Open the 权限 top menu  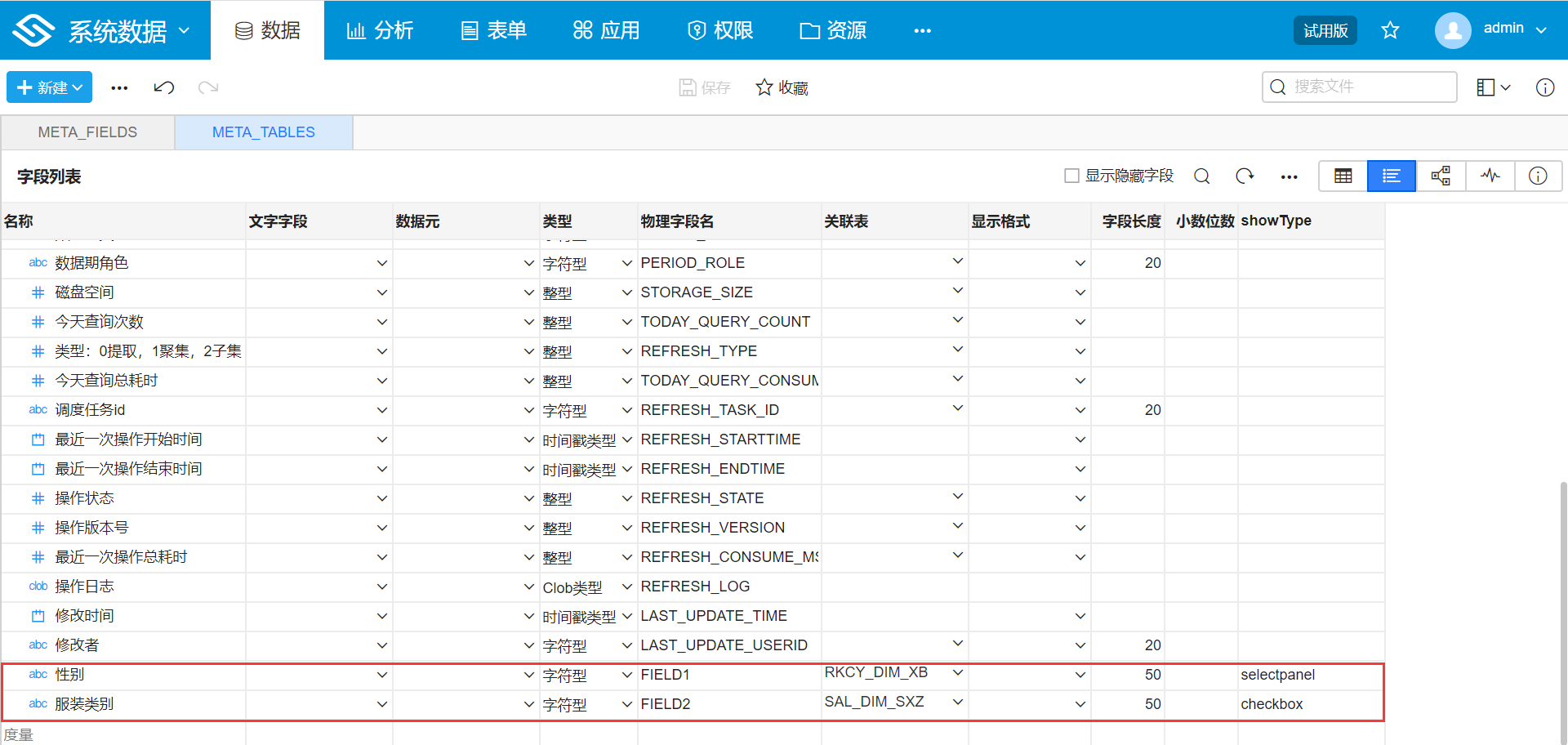720,30
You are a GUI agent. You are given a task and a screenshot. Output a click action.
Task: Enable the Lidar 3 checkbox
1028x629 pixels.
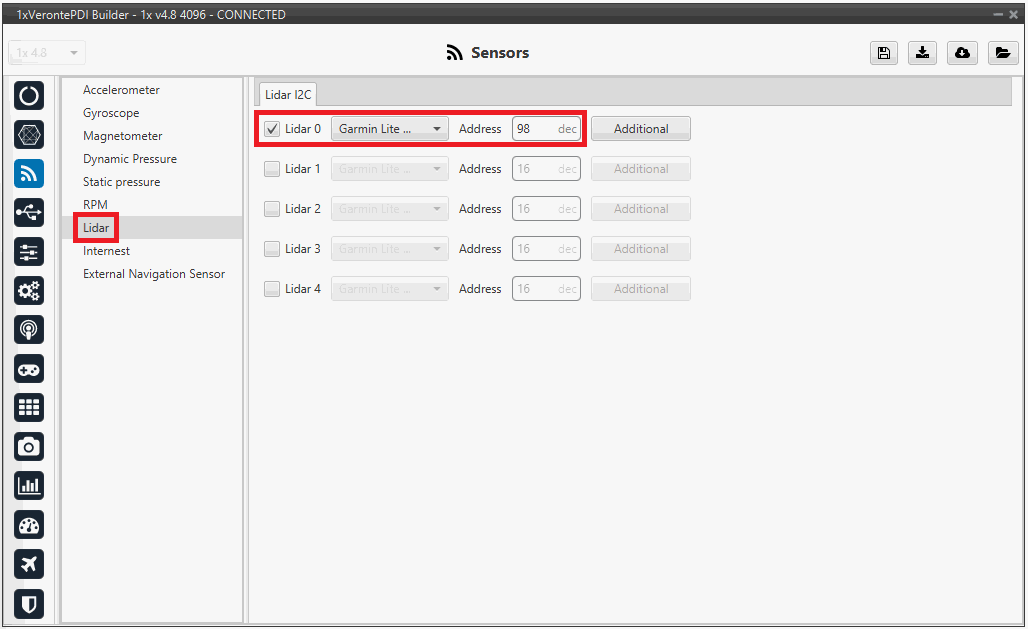click(272, 249)

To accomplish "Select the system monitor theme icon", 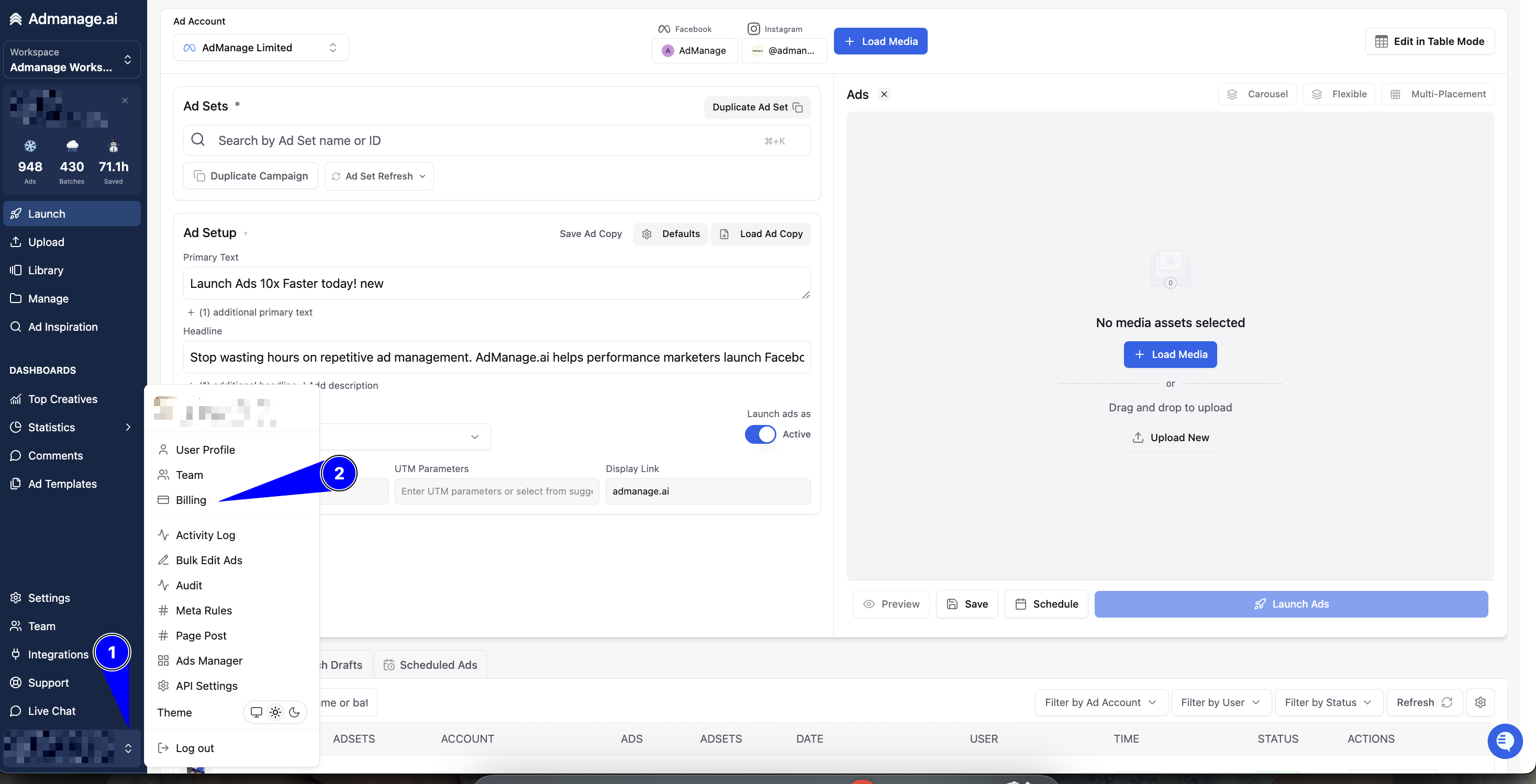I will 257,712.
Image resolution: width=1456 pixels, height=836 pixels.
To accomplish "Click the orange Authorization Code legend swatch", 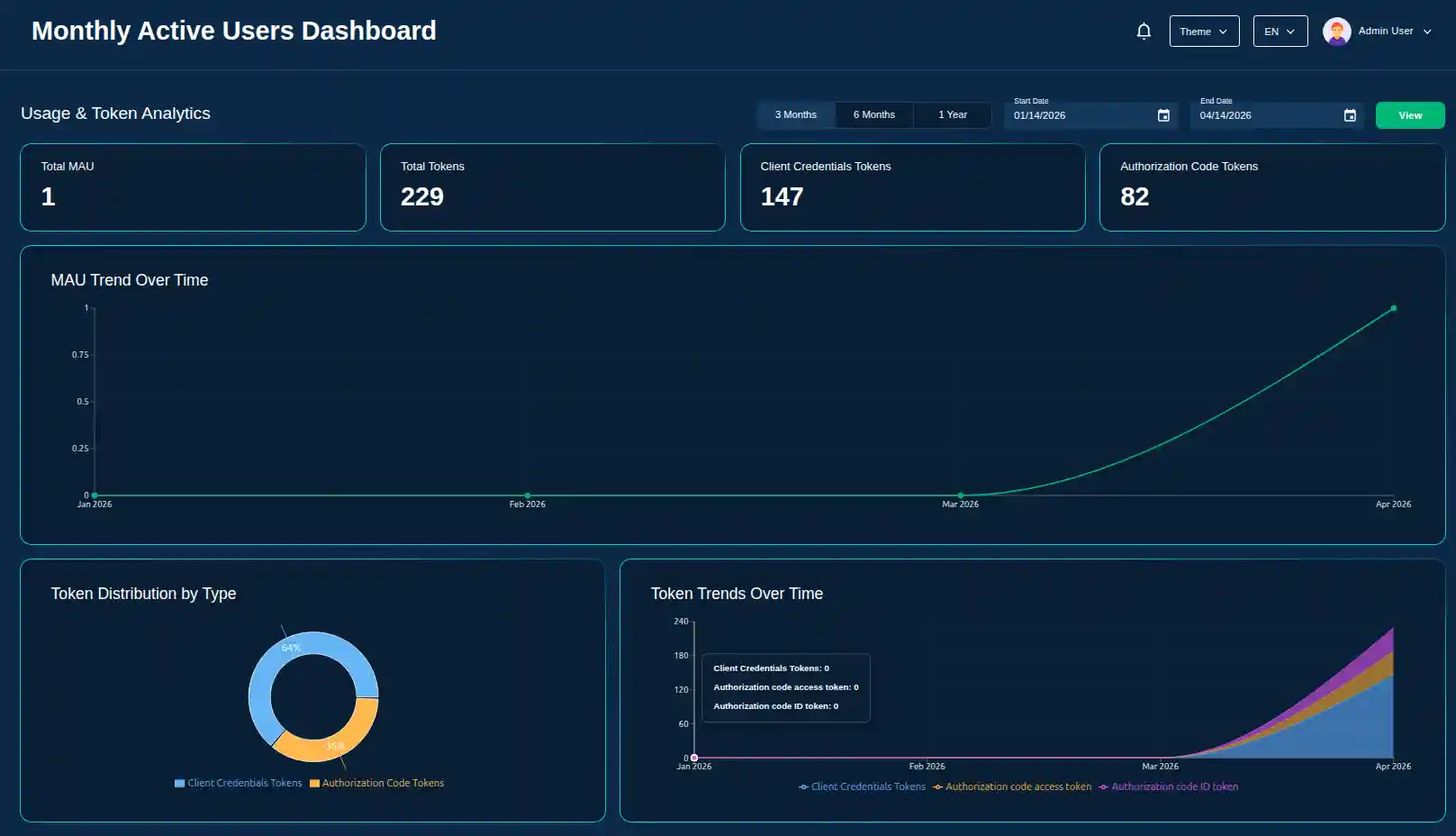I will pyautogui.click(x=314, y=784).
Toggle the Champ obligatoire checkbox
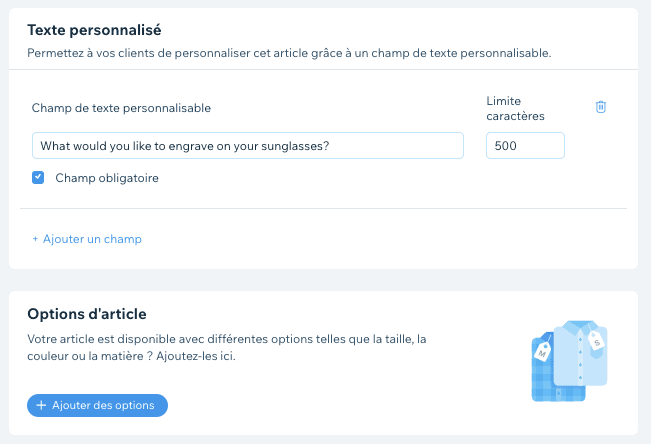Viewport: 651px width, 444px height. coord(38,178)
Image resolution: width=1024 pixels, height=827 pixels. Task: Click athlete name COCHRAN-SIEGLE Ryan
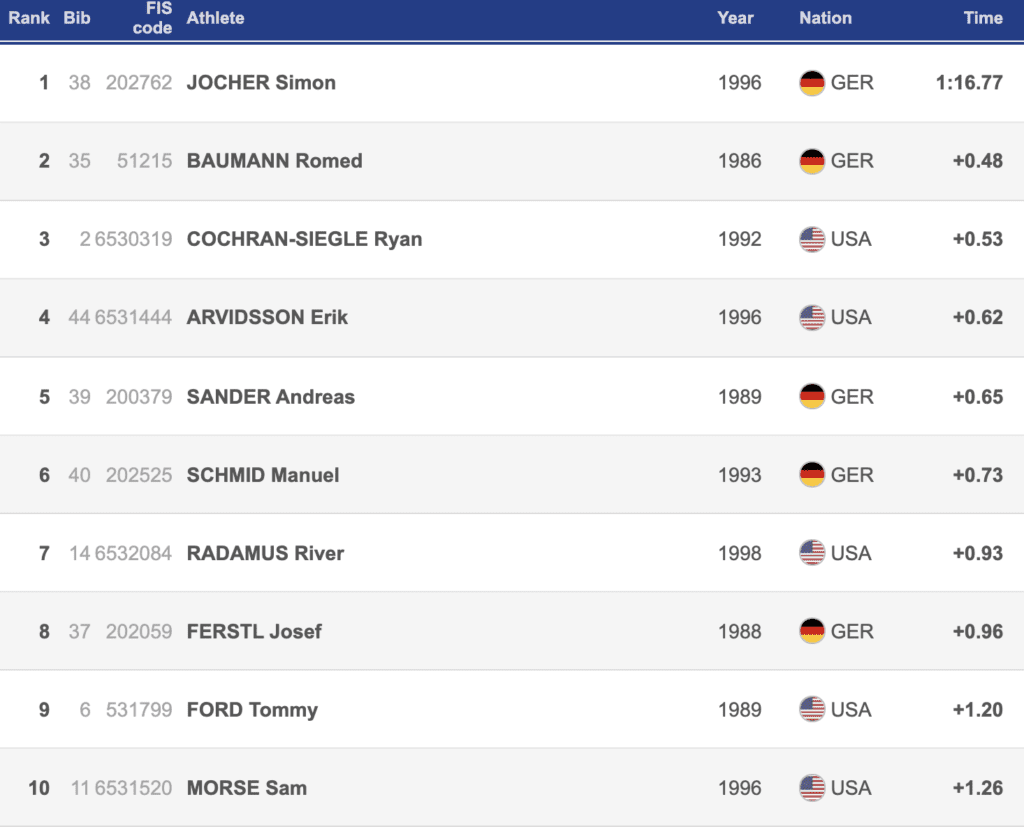click(304, 239)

PROBLEM TO SOLVE: The range to print runs from the line with "Toggle the Champ obligatoire checkbox" through the last line of the entries, both included; keep it exact and skip the pictures.

RESULT:
Toggle the Champ obligatoire checkbox
Viewport: 651px width, 444px height. coord(38,178)
Image resolution: width=1024 pixels, height=827 pixels. Task: Click athlete name COCHRAN-SIEGLE Ryan
click(304, 239)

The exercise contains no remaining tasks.